Stanisław Lorentz urodził się 28 kwietnia 1899 r. w Radomiu, a zmarł 15 marca 1991 r. w Warszawie. W latach 1929 – 1935 był konserwatorem zabytków na terenie województw nowogródzkiego i wileńskiego. Od 1935 pełnił funkcję dyrektora Muzeum Narodowego w Warszawie. Z jego inicjatywy i wskutek jego działań w 1938 otwarto nową siedzibę MN. Dzięki swojej pracy uczynił Muzeum Narodowe najważniejszą w Polsce i jedną z najważniejszych w Europie Środkowej placówek muzealnych.
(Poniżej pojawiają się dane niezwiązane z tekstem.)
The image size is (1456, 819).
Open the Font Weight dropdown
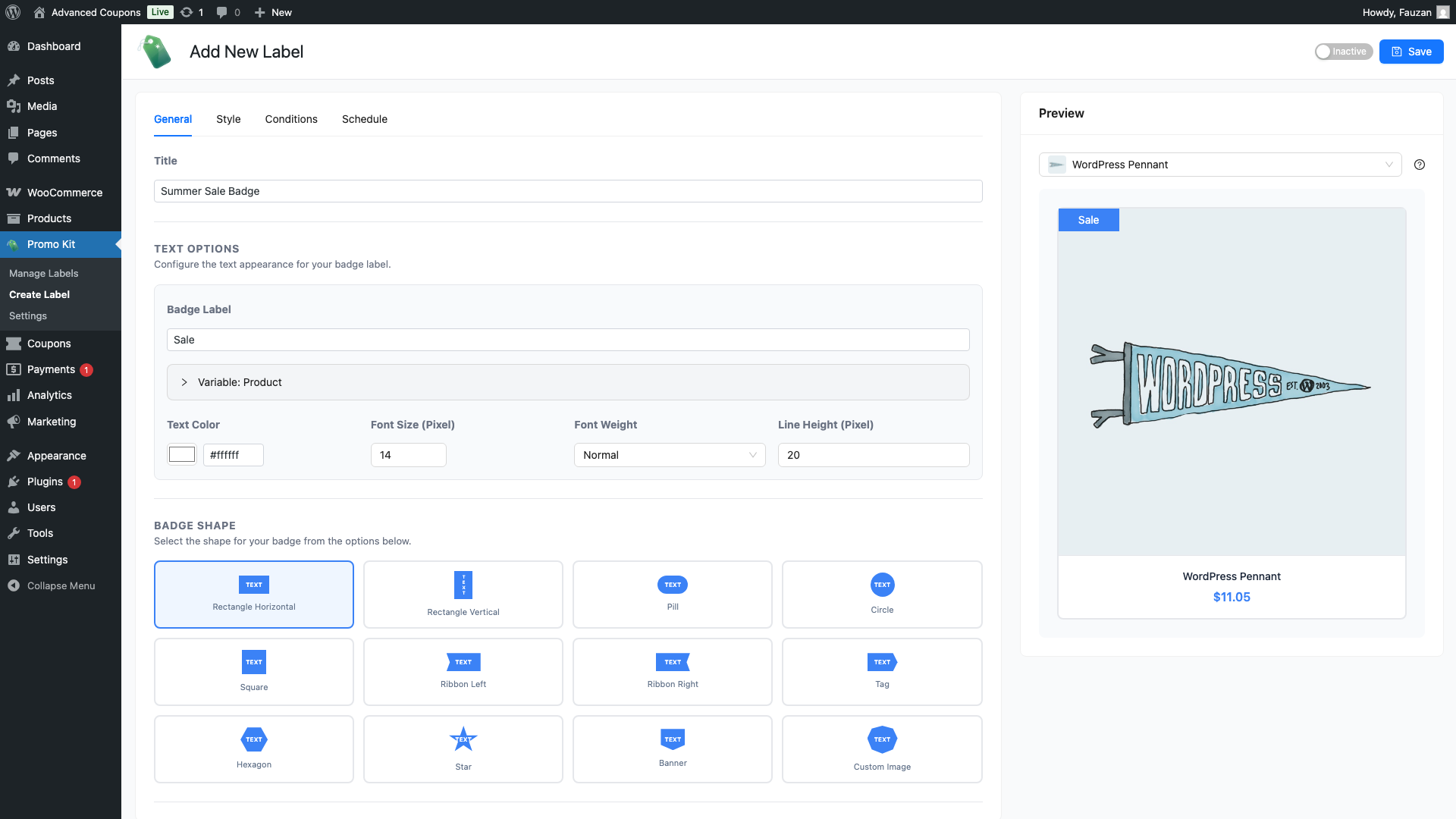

Podczas wojny zajmował się ratowaniem dóbr kultury oraz najcenniejszych zabytków Warszawy, w tym bezcennych zbiorów sztuki, przede wszystkim z Zamku Królewskiego i Łazienek. W latach 1940-1944 kierował konspiracyjną akcją ochrony dóbr kultury w ramach Delegatury Rządu na Kraj. W okresie Powstania Warszawskiego chronił zbiory Muzeum Narodowego, ukrywając i zabezpieczając oraz starannie ewidencjonując te wywożone lub niszczone przez hitlerowców. Po upadku Powstania stanął na czele kilku zespołów ratujących i wywożących z Warszawy dzieła sztuki, archiwa i księgozbiory.
Po 1945 roku intensywnie angażował się na rzecz odbudowy zabytków i muzeów. W latach 1945–1951 stał na czele Dyrekcji Muzeów i Ochrony Zabytków. Wspierał odbudowę Zamku Królewskiego w Warszawie, zadbał również o wyposażenie go w autentyczne fragmenty i dzieła sztuki, które podczas wojny profesor zabezpieczył w Muzeum Narodowym.
Był rozpracowywany przez komunistyczną „bezpiekę” już od 1946 roku z racji swojej przedwojennej działalności, jak również swojej konspiracyjnej pracy w Delegaturze Rządu na Kraj w czasie wojny. Ponadto prof. Lorentz był wzywany na liczne przesłuchania, gdzie usiłowano go powiązać z różnymi środowiskami sprzeciwiającymi się władzy komunistycznej, od emigracji politycznej, po żołnierzy podziemia niepodległościowego. W miejscu pracy był inwigilowany przez tajnych współpracowników komunistycznego Urzędu Bezpieczeństwa. W latach 70. reżimowa Służba Bezpieczeństwa ponownie zainteresowała się prof. Lorentzem z racji jego działalności naukowej, licznych kontaktów na Zachodzie i spotkań z dyplomatami państw kapitalistycznych w Warszawie. Komunistyczni funkcjonariusze twierdzili, że utrzymuje on kontakty ze środowiskami „wrogo nastawionymi do władzy ludowej”.